Imoto Hiroshi, Imamiya Eikoh, Momose Yu, Sugiyama Yasuo, Kimura Hiroyuki, Sohda Takashi
Takeda Chemical Industries, Ltd., Pharmaceutical Research Division, Osaka, Japan.
Chem Pharm Bull (Tokyo). 2002 Oct;50(10):1349-57. doi: 10.1248/cpb.50.1349.

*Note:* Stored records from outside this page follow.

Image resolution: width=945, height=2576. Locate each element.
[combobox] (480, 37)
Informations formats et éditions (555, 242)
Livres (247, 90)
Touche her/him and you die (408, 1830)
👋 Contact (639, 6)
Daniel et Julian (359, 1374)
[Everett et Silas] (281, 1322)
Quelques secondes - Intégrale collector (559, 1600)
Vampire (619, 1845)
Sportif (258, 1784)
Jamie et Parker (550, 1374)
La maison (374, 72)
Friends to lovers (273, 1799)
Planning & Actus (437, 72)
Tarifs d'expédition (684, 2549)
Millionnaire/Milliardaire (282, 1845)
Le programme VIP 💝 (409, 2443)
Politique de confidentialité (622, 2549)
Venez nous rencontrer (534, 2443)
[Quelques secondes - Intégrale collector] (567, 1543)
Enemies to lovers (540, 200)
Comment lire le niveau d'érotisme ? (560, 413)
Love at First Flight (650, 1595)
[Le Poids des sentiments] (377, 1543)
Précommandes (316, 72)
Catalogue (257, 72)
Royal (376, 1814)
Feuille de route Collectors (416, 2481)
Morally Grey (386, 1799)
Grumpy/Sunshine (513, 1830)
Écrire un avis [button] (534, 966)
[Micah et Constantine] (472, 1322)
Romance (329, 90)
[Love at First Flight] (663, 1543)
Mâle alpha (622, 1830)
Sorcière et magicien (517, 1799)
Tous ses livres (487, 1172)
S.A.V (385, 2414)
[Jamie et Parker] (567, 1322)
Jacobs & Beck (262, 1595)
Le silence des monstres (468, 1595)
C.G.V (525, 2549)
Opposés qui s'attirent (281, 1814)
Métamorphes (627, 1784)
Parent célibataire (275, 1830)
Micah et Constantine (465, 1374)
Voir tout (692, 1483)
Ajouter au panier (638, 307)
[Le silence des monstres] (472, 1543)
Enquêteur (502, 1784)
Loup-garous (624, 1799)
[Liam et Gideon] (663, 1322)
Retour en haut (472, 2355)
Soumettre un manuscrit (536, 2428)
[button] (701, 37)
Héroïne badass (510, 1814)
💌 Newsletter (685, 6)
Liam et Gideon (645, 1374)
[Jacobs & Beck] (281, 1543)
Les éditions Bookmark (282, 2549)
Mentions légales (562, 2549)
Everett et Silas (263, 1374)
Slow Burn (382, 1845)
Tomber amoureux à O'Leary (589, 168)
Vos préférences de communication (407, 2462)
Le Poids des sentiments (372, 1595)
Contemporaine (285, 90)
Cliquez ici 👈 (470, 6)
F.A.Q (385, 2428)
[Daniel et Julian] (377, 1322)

A novel series of oxyiminoacetic acid derivatives were synthesized in an effort to develop a potent antidiabetic agent, which does not contain the 2,4-thiazolidinedione moiety. These compounds were evaluated for glucose and lipid lowering effects in genetically obese and diabetic KKA(y) mice. Several of the compounds showed strong antidiabetic activity, including functional potency at peroxisome proliferator-activated receptor (PPAR)-gamma. (Z)-2-[4-[(5-Methyl-2-phenyl-1,3-oxazol-4-yl)methoxy]benzyloxyimino]-2-(4-phenoxyphenyl)acetic acid (25) significantly reduced plasma glucose (33%, p<0.01) and plasma triglycelide levels (43%, p<0.01) even at a dosage of 0.001% in diet. Pharmacokinetic analyses of 25 are also reported.